Saturday, March 4, 2023

Weed, California and Lessons to be Learned

The Bulwark published California’s Billion-Dollar Weed Boondoggle, and although I think Indiana should legalize, there may be lessons to be learned here.

Here might one thing to avoid:

 For the past five years, furious residents of Santa Barbara County have waged a battle against a unilateral decision by supervisors to turn the county into the largest marijuana “grow site” in the state, likely the nation. The decision has been bitterly opposed, sued over, protested, and appealed by the county’s residents, city officials, schools, and traditional agriculture concerns—the producers of wine, avocados, citrus, vegetables. (Full disclosure: My husband and I live in Santa Barbara County—downwind from some of the grows—and have backed grassroots groups fighting for basic acreage limits and odor enforcement.)

And so might this:

But no one voted for the installation of industrial-sized massive grows of marijuana in vented greenhouses or open fields with no mandatory odor and air-quality controls, no acreage or license limits—and enforcement at about zip.

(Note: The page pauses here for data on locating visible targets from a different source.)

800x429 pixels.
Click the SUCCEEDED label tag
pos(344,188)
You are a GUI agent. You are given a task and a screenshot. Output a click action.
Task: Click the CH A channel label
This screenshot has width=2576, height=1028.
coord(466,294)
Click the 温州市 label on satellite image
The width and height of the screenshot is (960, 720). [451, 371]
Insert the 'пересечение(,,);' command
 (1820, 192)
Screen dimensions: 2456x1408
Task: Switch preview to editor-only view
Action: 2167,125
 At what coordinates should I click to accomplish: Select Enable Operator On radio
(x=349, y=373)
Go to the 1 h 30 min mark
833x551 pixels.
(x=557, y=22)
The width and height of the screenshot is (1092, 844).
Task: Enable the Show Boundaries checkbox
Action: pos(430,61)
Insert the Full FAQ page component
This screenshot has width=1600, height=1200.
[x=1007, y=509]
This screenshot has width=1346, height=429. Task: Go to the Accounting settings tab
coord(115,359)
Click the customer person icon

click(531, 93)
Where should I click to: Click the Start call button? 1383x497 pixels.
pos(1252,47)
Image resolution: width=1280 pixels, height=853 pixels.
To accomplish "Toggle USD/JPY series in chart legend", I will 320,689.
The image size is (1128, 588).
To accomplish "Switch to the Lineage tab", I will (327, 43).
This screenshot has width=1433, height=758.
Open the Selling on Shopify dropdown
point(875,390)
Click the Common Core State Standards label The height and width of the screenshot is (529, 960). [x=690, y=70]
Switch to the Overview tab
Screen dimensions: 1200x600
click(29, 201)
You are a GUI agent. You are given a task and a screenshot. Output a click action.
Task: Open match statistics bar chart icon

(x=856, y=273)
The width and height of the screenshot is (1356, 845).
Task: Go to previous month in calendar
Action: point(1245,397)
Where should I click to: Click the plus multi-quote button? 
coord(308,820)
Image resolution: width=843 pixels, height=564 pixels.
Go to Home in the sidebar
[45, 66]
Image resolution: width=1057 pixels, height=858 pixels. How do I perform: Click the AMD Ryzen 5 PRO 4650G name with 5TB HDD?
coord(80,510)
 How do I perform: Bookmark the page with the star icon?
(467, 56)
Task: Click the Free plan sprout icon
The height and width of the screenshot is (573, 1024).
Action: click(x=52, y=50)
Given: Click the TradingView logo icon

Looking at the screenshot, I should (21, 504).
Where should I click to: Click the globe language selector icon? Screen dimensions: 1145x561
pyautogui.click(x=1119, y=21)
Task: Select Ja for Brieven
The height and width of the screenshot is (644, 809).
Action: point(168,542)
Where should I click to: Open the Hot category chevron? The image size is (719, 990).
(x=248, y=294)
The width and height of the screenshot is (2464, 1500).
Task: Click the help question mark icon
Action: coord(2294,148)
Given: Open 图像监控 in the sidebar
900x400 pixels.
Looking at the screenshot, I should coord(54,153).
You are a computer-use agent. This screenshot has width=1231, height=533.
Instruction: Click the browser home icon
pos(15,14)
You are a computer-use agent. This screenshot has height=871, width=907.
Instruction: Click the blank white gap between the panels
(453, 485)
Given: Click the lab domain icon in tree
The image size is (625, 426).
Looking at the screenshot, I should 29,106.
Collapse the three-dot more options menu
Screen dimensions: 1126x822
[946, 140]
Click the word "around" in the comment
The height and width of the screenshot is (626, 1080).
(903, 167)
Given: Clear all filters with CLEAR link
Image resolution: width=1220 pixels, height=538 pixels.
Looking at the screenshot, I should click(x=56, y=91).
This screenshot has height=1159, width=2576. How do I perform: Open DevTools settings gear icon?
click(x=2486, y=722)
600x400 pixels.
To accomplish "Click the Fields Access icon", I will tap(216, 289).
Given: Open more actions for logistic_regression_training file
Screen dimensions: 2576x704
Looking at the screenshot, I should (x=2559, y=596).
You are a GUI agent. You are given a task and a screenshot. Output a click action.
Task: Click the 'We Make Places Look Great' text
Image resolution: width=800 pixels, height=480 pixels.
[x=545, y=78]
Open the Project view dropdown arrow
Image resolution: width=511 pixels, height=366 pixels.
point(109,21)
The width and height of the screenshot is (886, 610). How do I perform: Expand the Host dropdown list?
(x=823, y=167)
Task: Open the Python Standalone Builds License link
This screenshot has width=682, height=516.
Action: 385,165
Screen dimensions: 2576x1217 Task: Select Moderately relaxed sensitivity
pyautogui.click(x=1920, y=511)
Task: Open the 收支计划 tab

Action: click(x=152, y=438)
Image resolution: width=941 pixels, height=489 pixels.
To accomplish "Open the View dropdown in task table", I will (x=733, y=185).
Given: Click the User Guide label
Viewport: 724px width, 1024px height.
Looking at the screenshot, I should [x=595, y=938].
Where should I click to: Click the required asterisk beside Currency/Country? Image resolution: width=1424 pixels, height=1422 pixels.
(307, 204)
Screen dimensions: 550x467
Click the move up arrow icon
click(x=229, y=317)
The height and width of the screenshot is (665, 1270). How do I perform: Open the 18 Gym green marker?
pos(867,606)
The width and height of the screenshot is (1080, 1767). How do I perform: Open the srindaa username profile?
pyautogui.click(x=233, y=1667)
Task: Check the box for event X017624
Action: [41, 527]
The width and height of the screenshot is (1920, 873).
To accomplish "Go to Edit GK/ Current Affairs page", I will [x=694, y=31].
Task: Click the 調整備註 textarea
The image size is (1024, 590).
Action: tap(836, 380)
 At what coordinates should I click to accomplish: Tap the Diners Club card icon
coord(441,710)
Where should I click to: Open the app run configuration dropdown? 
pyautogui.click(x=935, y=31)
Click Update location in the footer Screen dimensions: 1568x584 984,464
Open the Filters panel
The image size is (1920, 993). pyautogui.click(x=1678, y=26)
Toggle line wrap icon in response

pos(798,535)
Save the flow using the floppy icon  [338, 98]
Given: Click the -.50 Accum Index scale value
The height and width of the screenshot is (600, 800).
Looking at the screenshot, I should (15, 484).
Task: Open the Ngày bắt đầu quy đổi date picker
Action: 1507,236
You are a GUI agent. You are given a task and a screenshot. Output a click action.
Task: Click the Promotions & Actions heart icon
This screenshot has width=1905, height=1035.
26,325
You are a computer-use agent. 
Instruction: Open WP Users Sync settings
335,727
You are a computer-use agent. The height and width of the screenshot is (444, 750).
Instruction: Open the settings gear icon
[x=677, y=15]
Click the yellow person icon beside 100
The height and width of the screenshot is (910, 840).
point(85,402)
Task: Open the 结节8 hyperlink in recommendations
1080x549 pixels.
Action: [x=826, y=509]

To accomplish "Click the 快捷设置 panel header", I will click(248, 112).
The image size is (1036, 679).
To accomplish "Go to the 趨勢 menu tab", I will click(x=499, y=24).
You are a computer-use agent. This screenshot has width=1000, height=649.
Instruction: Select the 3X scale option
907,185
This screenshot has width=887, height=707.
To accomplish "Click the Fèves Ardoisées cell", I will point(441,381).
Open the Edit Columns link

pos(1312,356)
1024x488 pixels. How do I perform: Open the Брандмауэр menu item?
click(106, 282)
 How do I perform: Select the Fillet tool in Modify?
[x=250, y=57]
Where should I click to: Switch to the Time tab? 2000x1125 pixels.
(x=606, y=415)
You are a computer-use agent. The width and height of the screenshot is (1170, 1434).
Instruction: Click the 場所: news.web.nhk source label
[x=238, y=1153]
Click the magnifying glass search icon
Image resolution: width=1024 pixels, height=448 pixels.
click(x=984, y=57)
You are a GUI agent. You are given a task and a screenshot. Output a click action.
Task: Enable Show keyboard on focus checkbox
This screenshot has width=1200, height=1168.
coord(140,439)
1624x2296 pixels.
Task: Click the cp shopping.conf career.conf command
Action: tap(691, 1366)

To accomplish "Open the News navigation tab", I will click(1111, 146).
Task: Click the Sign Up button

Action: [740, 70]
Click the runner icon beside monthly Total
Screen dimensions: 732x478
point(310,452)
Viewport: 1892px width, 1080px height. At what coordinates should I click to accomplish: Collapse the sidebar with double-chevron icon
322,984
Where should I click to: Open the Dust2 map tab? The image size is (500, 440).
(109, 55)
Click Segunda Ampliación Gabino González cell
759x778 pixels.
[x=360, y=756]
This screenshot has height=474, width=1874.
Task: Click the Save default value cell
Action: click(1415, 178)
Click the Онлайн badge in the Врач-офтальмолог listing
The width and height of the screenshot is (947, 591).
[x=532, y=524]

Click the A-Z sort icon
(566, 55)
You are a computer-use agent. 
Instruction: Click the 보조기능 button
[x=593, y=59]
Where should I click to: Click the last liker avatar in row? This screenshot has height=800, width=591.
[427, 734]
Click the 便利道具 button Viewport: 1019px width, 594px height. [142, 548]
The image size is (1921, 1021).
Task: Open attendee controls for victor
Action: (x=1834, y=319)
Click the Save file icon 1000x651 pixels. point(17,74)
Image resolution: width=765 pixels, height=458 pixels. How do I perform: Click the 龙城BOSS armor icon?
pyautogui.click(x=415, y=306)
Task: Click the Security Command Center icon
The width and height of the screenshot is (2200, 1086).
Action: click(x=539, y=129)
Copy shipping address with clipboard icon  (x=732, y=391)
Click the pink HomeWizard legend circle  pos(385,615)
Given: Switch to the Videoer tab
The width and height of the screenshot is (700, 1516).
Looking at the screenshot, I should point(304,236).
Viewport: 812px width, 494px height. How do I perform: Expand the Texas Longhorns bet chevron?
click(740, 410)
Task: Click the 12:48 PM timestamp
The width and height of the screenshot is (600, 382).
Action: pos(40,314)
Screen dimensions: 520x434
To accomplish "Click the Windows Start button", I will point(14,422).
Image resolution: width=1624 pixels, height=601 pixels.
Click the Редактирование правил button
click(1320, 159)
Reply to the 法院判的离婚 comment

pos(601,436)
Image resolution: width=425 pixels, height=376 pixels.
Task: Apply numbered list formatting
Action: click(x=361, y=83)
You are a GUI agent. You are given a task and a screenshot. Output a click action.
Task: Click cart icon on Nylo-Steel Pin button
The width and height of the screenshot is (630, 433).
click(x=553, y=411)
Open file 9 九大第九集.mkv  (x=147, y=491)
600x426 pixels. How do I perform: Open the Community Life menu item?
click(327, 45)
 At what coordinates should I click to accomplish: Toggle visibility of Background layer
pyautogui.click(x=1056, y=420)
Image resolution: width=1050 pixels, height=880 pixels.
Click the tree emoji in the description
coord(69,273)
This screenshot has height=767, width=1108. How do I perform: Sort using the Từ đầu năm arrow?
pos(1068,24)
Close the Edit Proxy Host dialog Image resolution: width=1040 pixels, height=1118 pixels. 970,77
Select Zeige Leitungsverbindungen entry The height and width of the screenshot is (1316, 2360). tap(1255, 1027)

Did I mention that cannabis is a failing business? California growers claim their marijuana operations are hemorrhaging revenue despite every known carrot and concession from the state. Sacramento even recently suspended state cultivation taxes—something that California, projecting a $22.5 billion deficit this fiscal year, can ill afford. Yet with wholesale cannabis prices falling, according to SFGATE, by as much as 95 percent since 2016, many smaller producers have been forced out.

All of which is to say, California’s weed boondoggle arises from the inevitable woe of ignoring supply and demand economics. The state’s decision to greenlight massive amounts of cannabis glutted the market at three to five times demand, driving down prices. At the same time, it catalyzed a huge illegal market that has outperformed the legal market by two or three times. Many growers simply sell to the black market, thus making the state an unwitting partner in crime, though no one in Sacramento has any illusions as to what is happening.

But, and it is a big but, what if there were interstate trade in marijuana? Wouldn't then the overproduction find other markets? Which means those states who wait for federal law to legalize pot may well find themselves outside the market as producers, only buyers. This seems a good reason to create Indiana producers now, and to make sure they can withstand the onslaught of out-of-state producers. Else we will have the situation when Indiana allowed cross-county banking only to find our banks bought up by banks from Ohio and elsewhere.